JBMO 2023 | Problem 4 - Solution - 26 June 2023

Problem 4.
Let ABC be an acute triangle with circumcenter O. Let D be the foot of the altitude from A to BC and let M be the midpoint of OD. The points O_b and O_c are the circumcenters of triangles AOC and AOB, respectively. If AO=AD, then prove that the points A, O_b, M and O_c are concyclic.

Solution
Let $X,Y$ be the reflections of $A$ across $O_c,O_b$ respectively, and $S$ be the midpoint of arc $BC$ in circle $(ABC)$ . Note that, $AD=AO=OS$ and $AD \parallel OS,$ hence quadrilateral $ADSO$ is a parallelogram, therefore points $A,M,S$ are collinear and so $M$ is the midpoint of $AS$ . We have the following Claim.

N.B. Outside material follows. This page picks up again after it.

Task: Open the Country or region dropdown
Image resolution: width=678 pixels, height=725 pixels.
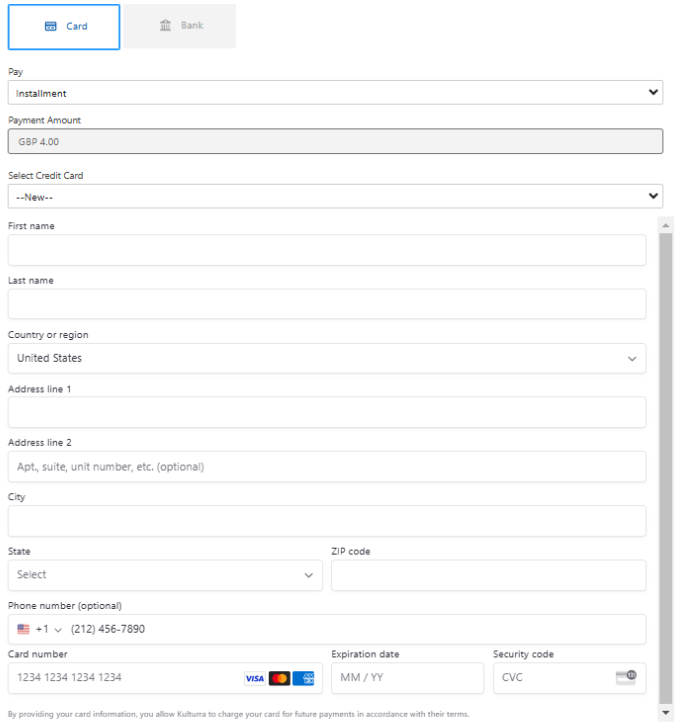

Claim: Quadrilateral $AXSY$ is cyclic.
Proof: Note that $\angle AOX=\angle AOY=90^\circ$ , and so $O \in XY$ . Moreover, if $XY$ intersects $BC$ at point $T$ , then $\angle AOT=\angle ADT=90^\circ$ , and since $AD=AO$ we obtain that $AT$ bisects $\angle DAO$ . Since $AD,AO$ are isogonal, this means $T \in AS$ .

To finish, note that

$\angle BXY=\angle BXO=180^\circ-\angle BAO=90^\circ+\angle C=\angle C+\angle ACY=\angle BCY,$

hence $BXCY$ is cyclic. Thus,

$TA \cdot TS=TB \cdot TC=TX \cdot TY,$

as desired $\blacksquare$

Back to the problem, since $AXSY$ is cyclic and $O_c,M,O_b$ are the midpoints of $AX,AS,AY$ respectively, we obtain that $AO_cMO_b$ is cyclic, too, as desired.